Add black borders to terminal screen recordings

For some blogs I need to capture terminal screens. The recording of these types of screens have different requirement then normal application or website recordings. The bottom of the video is the most important part, the letters need to be crisp and readable for the end user.

To make the capture more usable, I want to add a black border it. In this blog I show what I use, to record my terminal interactions and improve them.

The "before" GIF

I use ScreenToGif to record my screen on Windows and it produces a GIF. This recording of my terminal shows how the text of the console is very close to the border of the GIF.

GIF of a console recording that hugs the border.
The text is very close to the border.

FYI: I use the website ezGIF Optimizer to optimize GIFs for my blog.

Why not record on HD?

The resolution of the GIF is only 1164x828. Why? I deliberately keep it smaller than full HD - 1920x1080. If I make it full HD, YouTube will paint the controls over the bottom of the video:

YouTube paints the controls over the bottom of the terminal.
YouTube paints the controls over the bottom of the terminal.

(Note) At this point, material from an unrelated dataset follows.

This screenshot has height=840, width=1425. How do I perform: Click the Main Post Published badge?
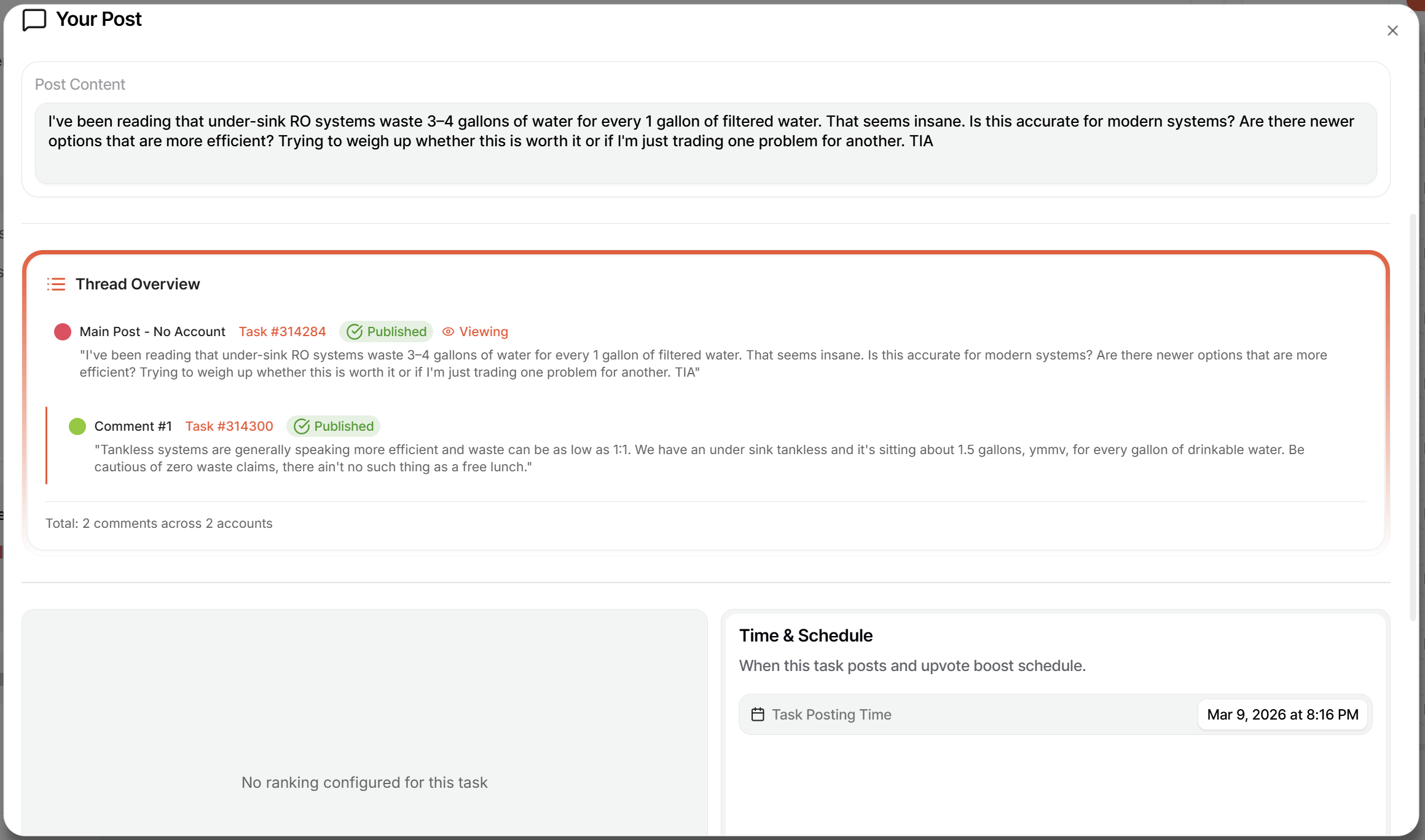point(386,332)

The bottom is the most important part of a terminal recording! I like to make it easier for my users to interact with the video without losing information.

The GIF needs to be in the middle of the video. I don't want the GIF to be scaled up or down, as it is already pixel-perfect.

Enter FFmpeg

FFmpeg is a command line tool that aims to make video conversion available for anyone on any platform.

FFmpeg is the leading multimedia framework, able to decodeencodetranscodemuxdemuxstreamfilter and play pretty much anything that humans and machines have created. It supports the most obscure ancient formats up to the cutting edge. No matter if they were designed by some standards committee, the community or a corporation. It is also highly portable: FFmpeg compiles, runs, and passes our testing infrastructure FATE across Linux, Mac OS X, Microsoft Windows, the BSDs, Solaris, etc. under a wide variety of build environments, machine architectures, and configurations.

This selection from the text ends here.